Здесь, надо сказать, весьма показателен post mortem «диагноз», поставленный Паниковскому Остапом, «чтобы хоть что-нибудь сказать»: «Паралич сердца <…> Могу определить и без стетоскопа. Бедный старик»[346]. В некрологах и воспоминаниях об умерших в конце XIX — первой трети XX века «паралич сердца» был типичным (клишированным) выражением, обозначавшим нечто вроде «скоропостижной смерти за работой». От паралича сердца умер Николай Лесков («Смерть была мгновенной: паралич сердца. Покойный оставил сыну свою „посмертную просьбу“»[347] и т. д.). В 1910 году сообщалось, что от неожиданного паралича сердца умер Лев Толстой («Смерть неожиданна, агония три минуты, паралич сердца»[348]). В 1928 году вышли очерки Горького о писателях, в которых о смерти Николая Гарина-Михайловского говорилось, что «он так и умер „на ходу“», участвовал в делах, «сказал горячую речь, вышел в соседнюю комнату, прилег на диван, и паралич сердца оборвал жизнь этого талантливого, неистощимо бодрого человека»[349]. Сами Ильф и Петров в «Одноэтажной Америке» писали о скончавшемся в Калифорнии на семидесятом году жизни писателе Линкольне Стеффенсе: «Так и не пришлось ему умереть в стране социализма.
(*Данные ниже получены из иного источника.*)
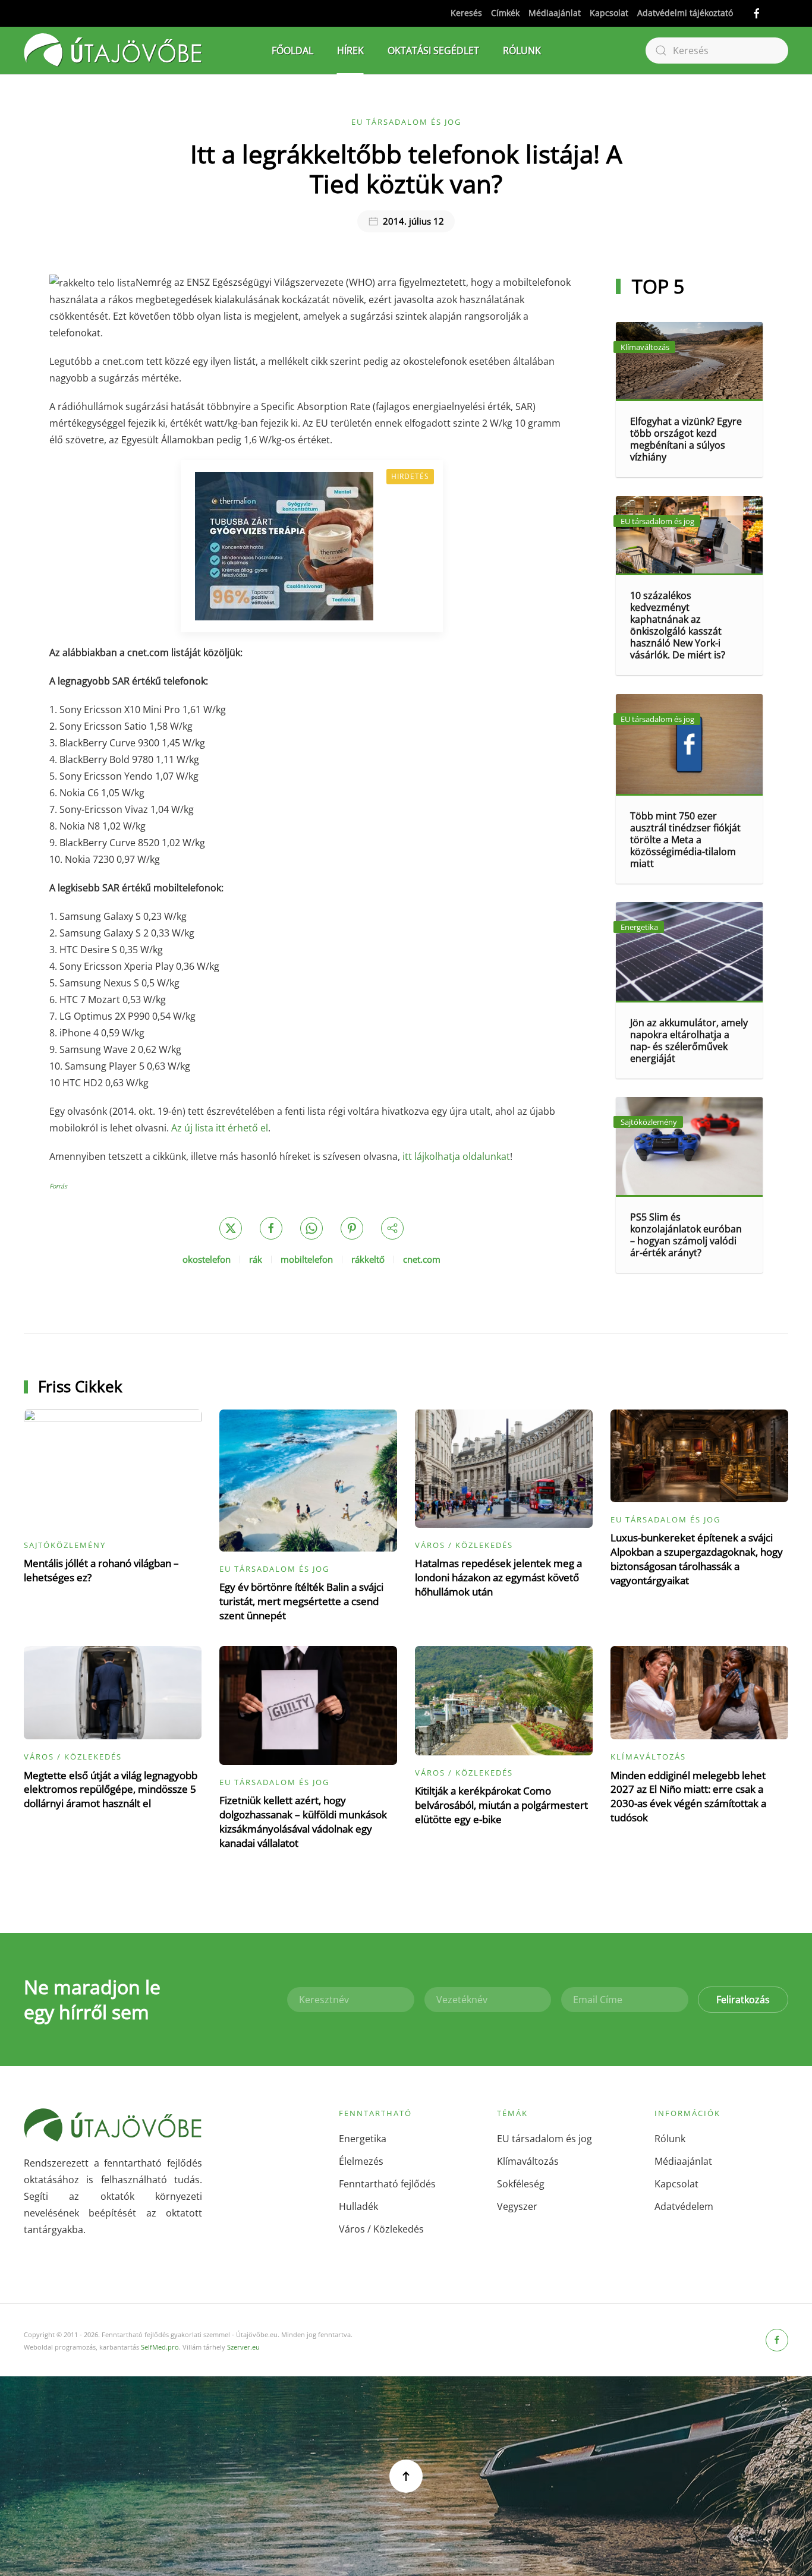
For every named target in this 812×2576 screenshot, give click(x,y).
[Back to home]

Он умер от паралича сердца за своей машинкой»[350]. Иными словами, «бывший слепой» и «человек без паспорта» Паниковский скоропостижно и закономерно сгорел на работе (за кражей гуся) вместе со своим родом деятельности в стране социализма, которой он — равно как и его компаньоны — был не нужен. Образ деклассированного странника в эпитафии и речи Бендера окончательно депоэтизируется и дегуманизируется. Между тем эта декларативная дегуманизация, в свою очередь, подчеркивает скрытый трагический смысл авантюрного романа Ильфа и Петрова, полного «незапрограммированной» историко-материалистической идеологией тоски.
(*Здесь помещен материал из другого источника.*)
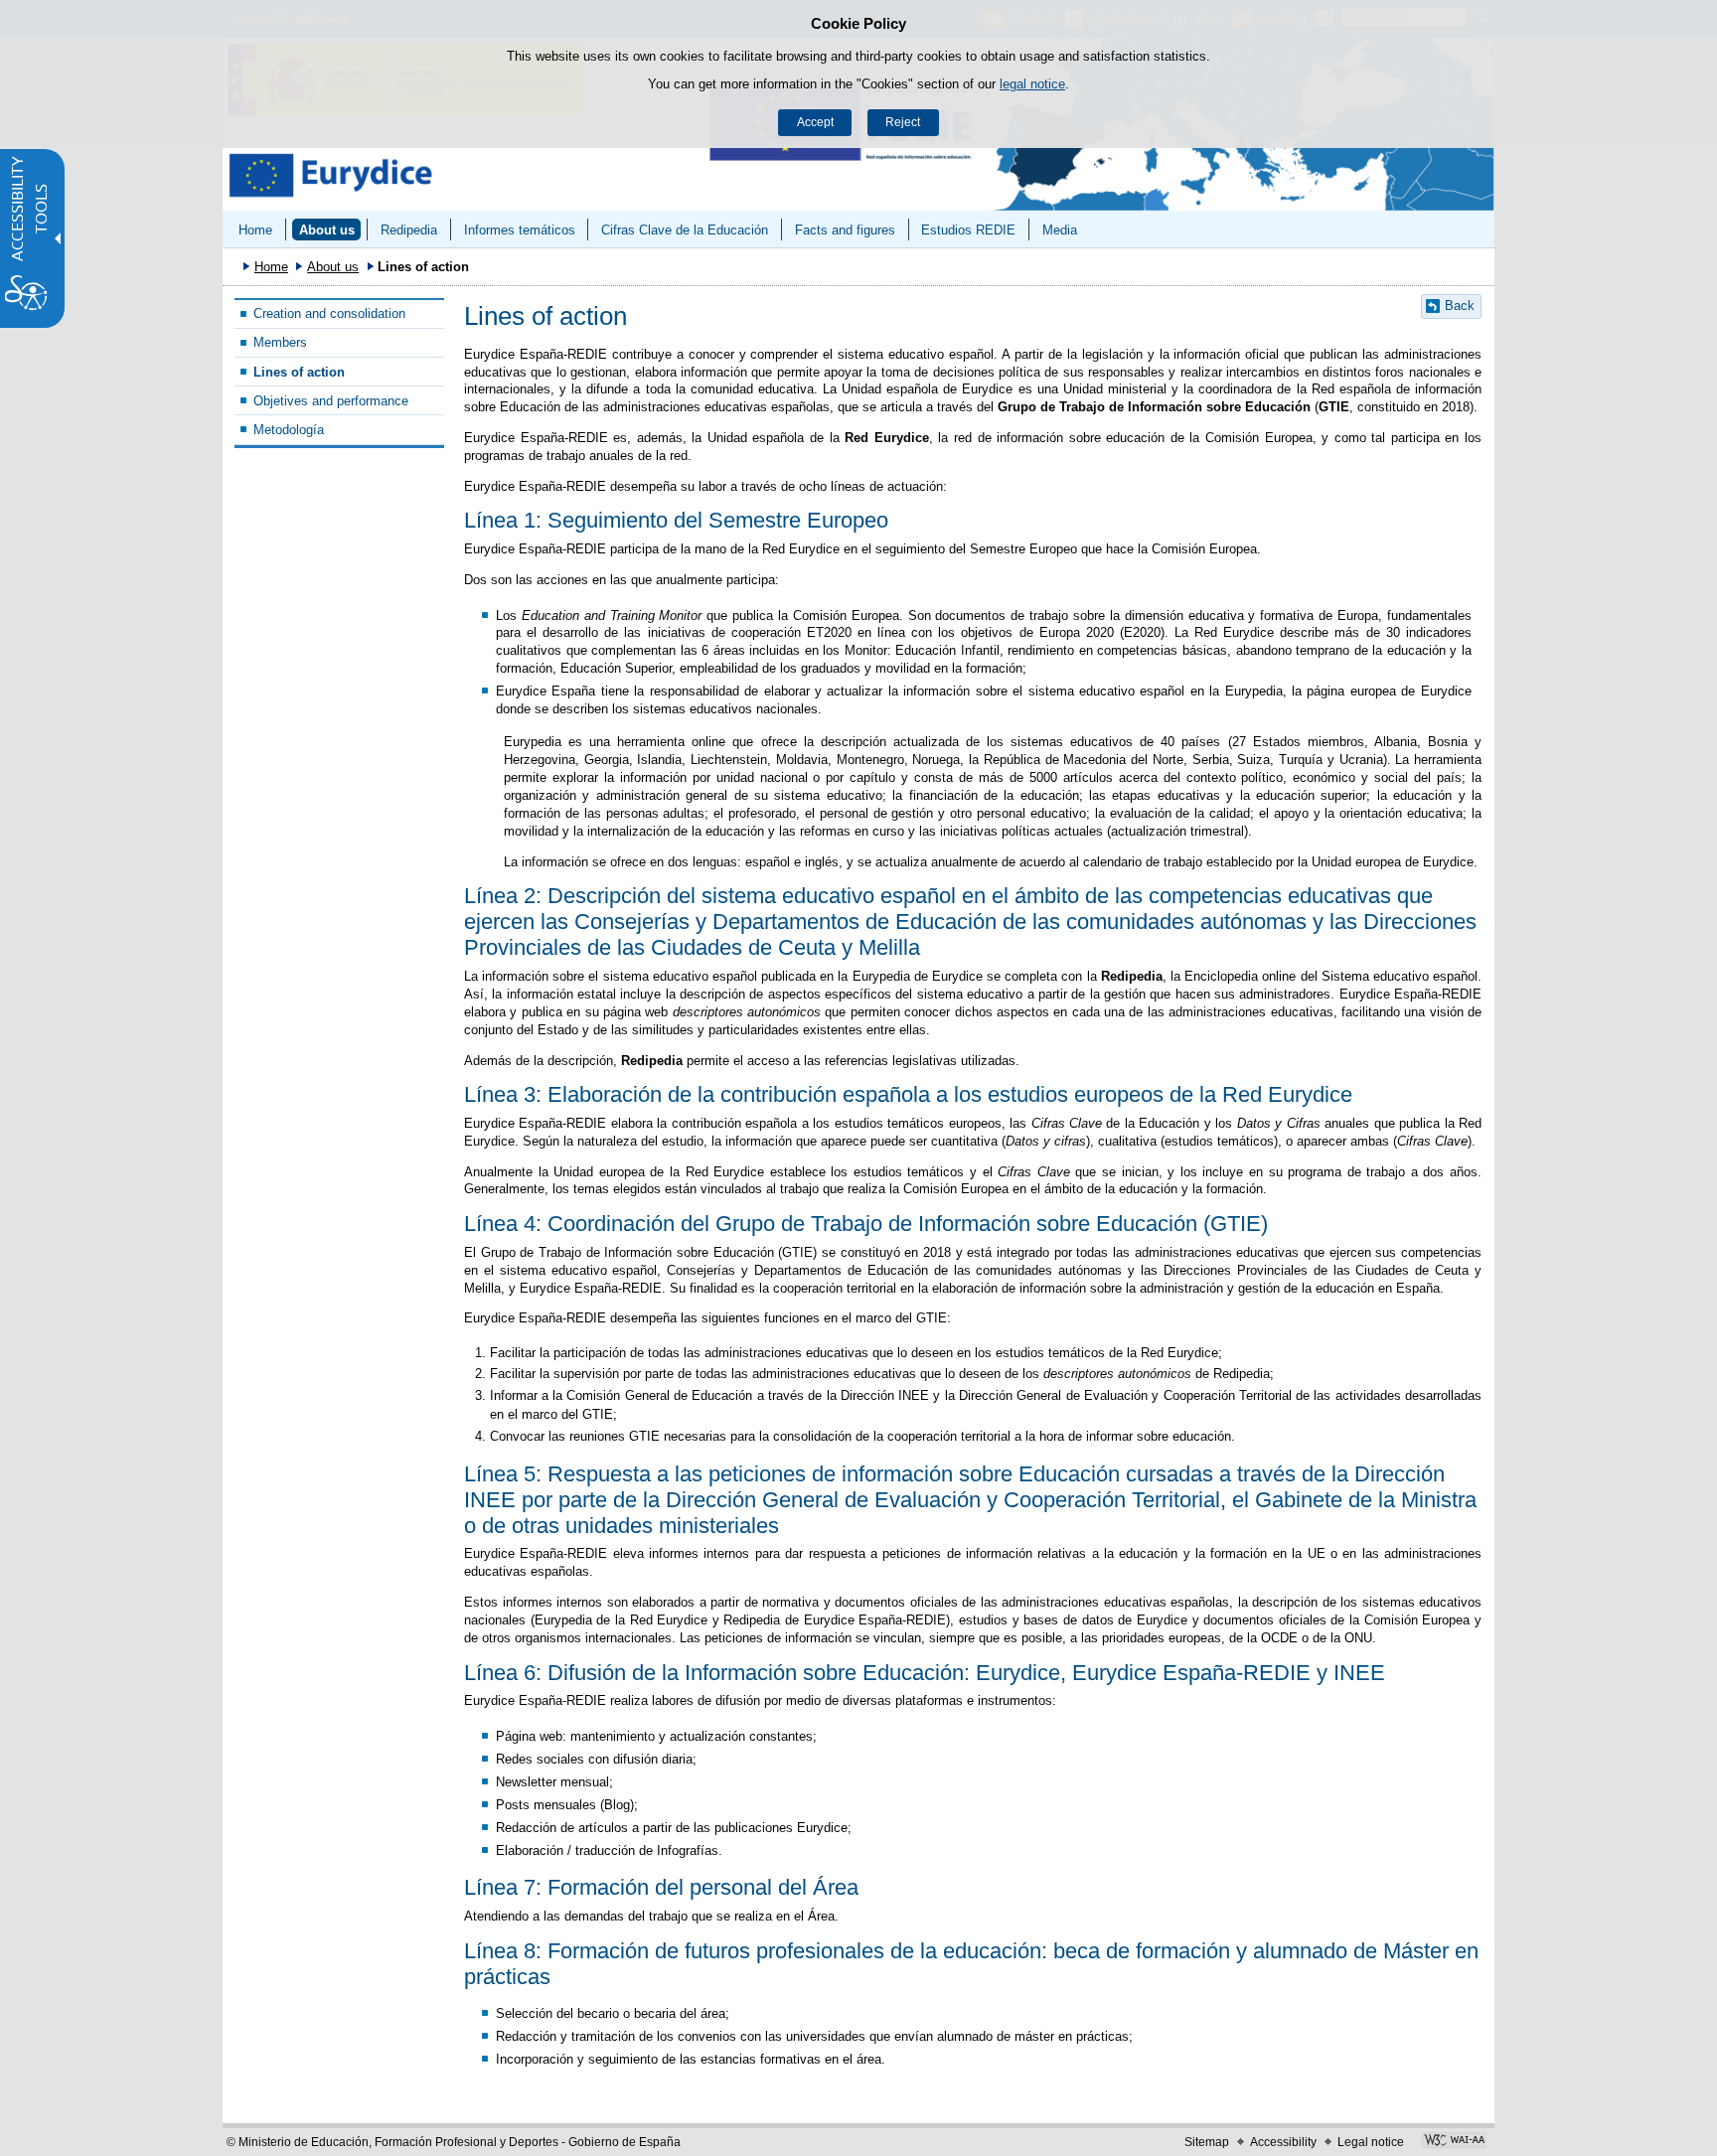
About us (327, 230)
Публикация романа «Золотой теленок» началась в январском номере журнала «30 дней» за 1931 год и закончилась в декабре. Глава «Три дороги», описывающая погребение Паниковского и краткую речь Остапа, была напечатана осенью этого года. По иронии судьбы, в следующем году советские власти в ответ на неконтролируемую крестьянскую миграцию, вызванную коллективизацией и последовавшим за ней голодом, введут внутренние паспорта (как известно, далеко не для всех) и уничтожат свободу перемещения, которая на протяжении 15 лет сближала население страны с беспокойным слепцом из романа. И значение исторической (в прямом смысле этого слова) эпитафии Паниковскому наполнится новым содержанием, предсказанным, как мы видели, Остапом: с конца 1932 года советский паспорт понимается как неотъемлемая часть или даже доказательство существования личности в государстве, а его отсутствие — как социальная ущербность и даже смерть.
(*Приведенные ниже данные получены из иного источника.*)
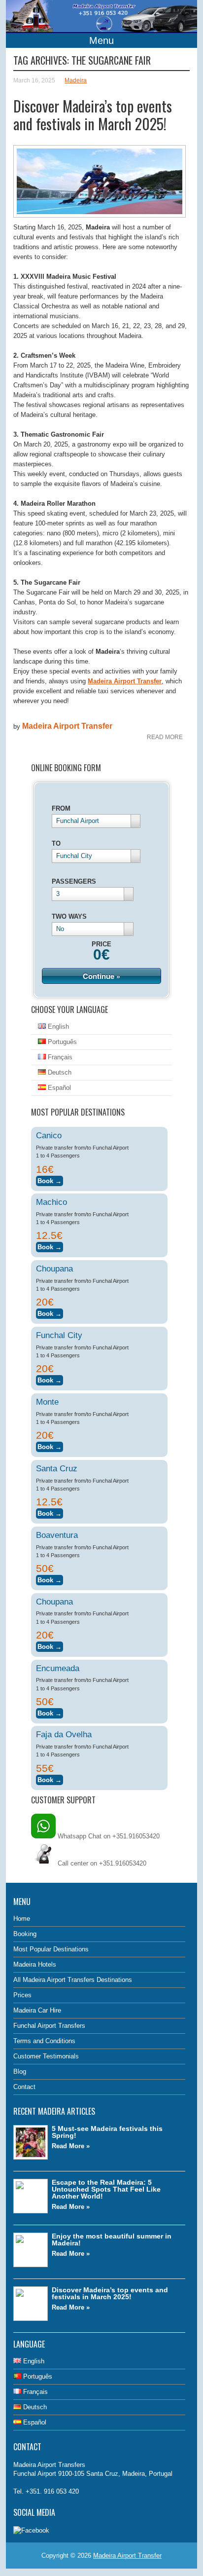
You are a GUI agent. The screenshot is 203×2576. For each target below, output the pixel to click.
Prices (22, 1995)
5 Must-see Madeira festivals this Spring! (107, 2132)
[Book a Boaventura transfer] (49, 1578)
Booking (24, 1934)
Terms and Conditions (44, 2041)
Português (61, 1041)
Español (58, 1087)
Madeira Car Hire (37, 2010)
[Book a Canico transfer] (49, 1179)
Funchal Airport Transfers (49, 2025)
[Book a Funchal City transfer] (49, 1378)
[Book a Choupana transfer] (49, 1312)
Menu (101, 40)
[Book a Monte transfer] (49, 1445)
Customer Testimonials (46, 2056)
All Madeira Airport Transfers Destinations (72, 1979)
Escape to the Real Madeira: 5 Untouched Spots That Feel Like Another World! (106, 2189)
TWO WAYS (69, 916)
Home (21, 1918)
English (57, 1026)
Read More (165, 737)
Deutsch (58, 1072)
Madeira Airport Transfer (67, 726)
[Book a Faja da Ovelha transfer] (49, 1778)
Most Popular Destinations (51, 1949)
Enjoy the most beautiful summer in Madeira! (111, 2239)
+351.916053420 (122, 1863)
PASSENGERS (74, 881)
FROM (61, 808)
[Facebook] (31, 2530)
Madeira (76, 80)
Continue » (101, 976)
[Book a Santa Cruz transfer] (49, 1512)
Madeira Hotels (34, 1964)
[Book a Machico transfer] (49, 1245)
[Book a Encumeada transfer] (49, 1711)
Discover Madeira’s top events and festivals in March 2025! (92, 115)
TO (56, 843)
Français (59, 1057)
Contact (24, 2087)
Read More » (71, 2146)
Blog (19, 2071)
В заключение заметим, что лапидарная сентенция Остапа сыграет злую шутку и с ним самим. Закупивший бриллианты, шубу и орден Золотого руна великий комбинатор никак не мог приобрести то, что в дореволюционной России неплохо делали в Одессе и что в 1920-е годы было еще достаточно легко получить по закону за какие-нибудь 30–35 рублей, — ту самую заграничную паспортину, которую в 1929 году гордо доставал из широких штанин знаменитый советский поэт. К счастью, у неполучившегося советского Монте-Кристо Остапа Бендера, в отличие от его бывшего компаньона, остался хотя бы один (и то не гарантированный) запасной вариант — переквалифицироваться в «привратники» социалистического хозяйства, в управдомы, то есть, как говорила героиня Нонны Мордюковой из еще одной канонической советской истории о бессмысленности сокровищ в стране социализма, стать «другом человека». И по совместительству другом ОГПУ, определявшим структуру и порядок работы паспортных отделов и столов рабоче-крестьянского государства.